Effect of Positive Polarity in an Inertial Electrostatic Confinement Fusion Device: Electron Confinement, X-ray Production, and Radiography

TL;DR

This paper investigates how positive polarity in an IECF device affects electron confinement, X-ray production, and radiography, revealing its potential for versatile applications beyond neutron generation.

Contribution

It introduces a detailed study of electron dynamics and X-ray production in IECF devices with positive grid polarity, expanding the understanding of their operational versatility.

Findings

Electron density inside the anode reaches 10^16 m^-3 at 10 kV.

Electron recirculation characteristics are analyzed via velocity distribution.

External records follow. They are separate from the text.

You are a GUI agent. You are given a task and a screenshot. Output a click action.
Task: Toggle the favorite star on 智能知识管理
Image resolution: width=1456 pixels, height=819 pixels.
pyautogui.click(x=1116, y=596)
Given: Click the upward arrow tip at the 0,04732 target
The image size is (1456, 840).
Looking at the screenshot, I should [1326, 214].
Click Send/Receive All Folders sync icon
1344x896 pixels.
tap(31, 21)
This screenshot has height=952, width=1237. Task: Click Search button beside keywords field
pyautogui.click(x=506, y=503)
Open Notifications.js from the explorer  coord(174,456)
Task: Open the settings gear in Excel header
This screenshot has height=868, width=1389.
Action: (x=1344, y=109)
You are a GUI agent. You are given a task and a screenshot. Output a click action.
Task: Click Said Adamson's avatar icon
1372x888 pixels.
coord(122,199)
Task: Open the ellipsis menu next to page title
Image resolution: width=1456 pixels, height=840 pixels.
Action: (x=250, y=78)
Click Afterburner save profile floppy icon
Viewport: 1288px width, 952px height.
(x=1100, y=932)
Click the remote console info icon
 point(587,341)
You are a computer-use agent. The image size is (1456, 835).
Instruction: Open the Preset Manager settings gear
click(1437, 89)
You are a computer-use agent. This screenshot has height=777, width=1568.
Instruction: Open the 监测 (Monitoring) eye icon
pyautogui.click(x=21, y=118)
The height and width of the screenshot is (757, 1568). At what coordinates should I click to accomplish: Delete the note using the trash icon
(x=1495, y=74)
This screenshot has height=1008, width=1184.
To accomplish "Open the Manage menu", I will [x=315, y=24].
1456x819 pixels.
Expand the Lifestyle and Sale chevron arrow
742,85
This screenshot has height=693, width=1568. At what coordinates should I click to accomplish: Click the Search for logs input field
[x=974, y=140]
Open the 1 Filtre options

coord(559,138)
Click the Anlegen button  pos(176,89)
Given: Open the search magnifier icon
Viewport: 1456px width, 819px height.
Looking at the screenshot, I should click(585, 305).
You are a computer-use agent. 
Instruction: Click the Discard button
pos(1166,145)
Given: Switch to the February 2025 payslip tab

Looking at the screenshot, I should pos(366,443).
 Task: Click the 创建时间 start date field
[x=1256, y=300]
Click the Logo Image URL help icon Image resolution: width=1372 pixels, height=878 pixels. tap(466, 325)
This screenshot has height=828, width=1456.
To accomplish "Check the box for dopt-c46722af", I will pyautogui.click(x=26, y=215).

X-ray imaging and radiography are successfully performed at various voltages.

Abstract

The conventional inertial electrostatic confinement fusion (IECF) operation is based on the application of high negative voltage to the central grid which results in the production of neutrons due to the fusion of lighter ions. The neutron has enormous applications in diversified fields. Apart from the neutrons, it can also be used as an application based x-ray source by altering the polarity of the central grid. In this work, the electron dynamics during the positive polarity of the central grid have been studied using an object-oriented particle-in-cell code (XOOPIC). The trapped electron density inside the anode is found to be of the order of 1016 m-3 during 10 kV simulation. The re-circulatory characteristics of the electrons are also studied from the velocity distribution function. The x-ray production, imaging and radiography have been investigated at different voltages and using different structure of the anode. The x-ray emitting zone have been studied via pinhole imaging technique. Lastly, the radiography of metallic as well as biological samples have been studied in the later part of this paper. This study shows the versatile nature of the IECF device in terms of its applications, both in the field of neutron and x-ray.